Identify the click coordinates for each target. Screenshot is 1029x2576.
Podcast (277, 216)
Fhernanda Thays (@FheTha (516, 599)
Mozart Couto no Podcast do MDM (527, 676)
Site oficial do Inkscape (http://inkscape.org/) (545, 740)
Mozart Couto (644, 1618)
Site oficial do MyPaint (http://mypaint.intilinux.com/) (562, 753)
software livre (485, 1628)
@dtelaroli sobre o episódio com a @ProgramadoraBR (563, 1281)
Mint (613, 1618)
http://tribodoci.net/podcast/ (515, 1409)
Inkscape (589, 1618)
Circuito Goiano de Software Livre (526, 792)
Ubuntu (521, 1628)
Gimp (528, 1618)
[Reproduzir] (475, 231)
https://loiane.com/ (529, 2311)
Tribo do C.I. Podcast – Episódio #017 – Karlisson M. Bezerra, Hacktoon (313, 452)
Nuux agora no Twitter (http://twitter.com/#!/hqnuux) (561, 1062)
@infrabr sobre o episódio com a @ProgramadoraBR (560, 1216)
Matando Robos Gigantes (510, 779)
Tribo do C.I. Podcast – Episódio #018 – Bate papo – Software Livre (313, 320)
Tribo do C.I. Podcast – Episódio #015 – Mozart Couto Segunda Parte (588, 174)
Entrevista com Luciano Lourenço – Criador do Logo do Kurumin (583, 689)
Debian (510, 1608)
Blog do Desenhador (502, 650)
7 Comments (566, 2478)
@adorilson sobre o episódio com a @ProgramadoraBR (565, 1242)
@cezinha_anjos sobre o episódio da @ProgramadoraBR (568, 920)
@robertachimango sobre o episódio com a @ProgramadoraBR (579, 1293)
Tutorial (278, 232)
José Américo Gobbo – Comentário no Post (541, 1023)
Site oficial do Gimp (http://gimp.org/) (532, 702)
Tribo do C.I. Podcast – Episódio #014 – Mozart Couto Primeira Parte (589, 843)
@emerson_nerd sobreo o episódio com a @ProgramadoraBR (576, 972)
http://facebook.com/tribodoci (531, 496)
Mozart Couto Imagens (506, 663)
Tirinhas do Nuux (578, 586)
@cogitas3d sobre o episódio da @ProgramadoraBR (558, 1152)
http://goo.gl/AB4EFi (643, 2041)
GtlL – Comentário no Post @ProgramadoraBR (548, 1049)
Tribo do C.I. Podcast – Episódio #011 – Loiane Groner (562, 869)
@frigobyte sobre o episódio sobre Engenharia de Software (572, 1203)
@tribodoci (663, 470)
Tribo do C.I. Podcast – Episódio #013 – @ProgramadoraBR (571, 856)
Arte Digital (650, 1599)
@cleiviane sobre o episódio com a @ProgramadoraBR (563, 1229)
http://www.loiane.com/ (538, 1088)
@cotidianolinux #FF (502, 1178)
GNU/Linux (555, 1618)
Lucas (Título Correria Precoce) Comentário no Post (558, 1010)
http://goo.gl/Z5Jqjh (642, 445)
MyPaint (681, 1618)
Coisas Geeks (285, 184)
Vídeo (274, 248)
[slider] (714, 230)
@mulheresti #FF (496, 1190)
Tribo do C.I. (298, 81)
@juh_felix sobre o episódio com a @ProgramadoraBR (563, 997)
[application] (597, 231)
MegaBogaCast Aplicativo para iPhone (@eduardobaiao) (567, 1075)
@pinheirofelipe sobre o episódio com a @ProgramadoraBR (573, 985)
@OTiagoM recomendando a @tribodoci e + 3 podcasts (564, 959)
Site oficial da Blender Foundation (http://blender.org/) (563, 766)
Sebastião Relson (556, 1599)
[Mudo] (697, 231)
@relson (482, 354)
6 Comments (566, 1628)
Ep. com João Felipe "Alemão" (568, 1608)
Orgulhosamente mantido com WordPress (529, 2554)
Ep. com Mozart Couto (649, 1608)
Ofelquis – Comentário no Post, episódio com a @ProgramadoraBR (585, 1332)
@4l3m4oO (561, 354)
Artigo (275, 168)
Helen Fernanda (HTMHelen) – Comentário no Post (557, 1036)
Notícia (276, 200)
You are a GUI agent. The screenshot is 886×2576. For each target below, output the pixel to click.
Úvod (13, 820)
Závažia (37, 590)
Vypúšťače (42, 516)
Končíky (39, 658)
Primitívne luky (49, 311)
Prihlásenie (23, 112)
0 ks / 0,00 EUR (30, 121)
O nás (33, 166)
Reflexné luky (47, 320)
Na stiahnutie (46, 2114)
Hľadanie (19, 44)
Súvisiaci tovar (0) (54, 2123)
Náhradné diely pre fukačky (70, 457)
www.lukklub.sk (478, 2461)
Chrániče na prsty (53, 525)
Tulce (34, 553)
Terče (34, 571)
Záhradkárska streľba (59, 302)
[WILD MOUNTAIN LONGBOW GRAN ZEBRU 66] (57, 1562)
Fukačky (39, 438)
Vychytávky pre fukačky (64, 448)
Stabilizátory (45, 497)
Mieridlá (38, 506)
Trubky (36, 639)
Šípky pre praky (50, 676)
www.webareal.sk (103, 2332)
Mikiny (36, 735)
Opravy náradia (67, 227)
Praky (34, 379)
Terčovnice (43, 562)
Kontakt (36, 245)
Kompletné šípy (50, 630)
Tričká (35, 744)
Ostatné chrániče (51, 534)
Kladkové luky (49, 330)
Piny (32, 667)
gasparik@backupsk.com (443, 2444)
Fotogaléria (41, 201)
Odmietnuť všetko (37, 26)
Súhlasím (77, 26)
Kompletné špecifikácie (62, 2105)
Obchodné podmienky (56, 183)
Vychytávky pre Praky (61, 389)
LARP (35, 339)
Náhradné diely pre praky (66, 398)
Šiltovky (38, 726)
----------------------------------------
→ What to produce
Say how many lines above hold "luky", and nothing else.

→ Answer area
3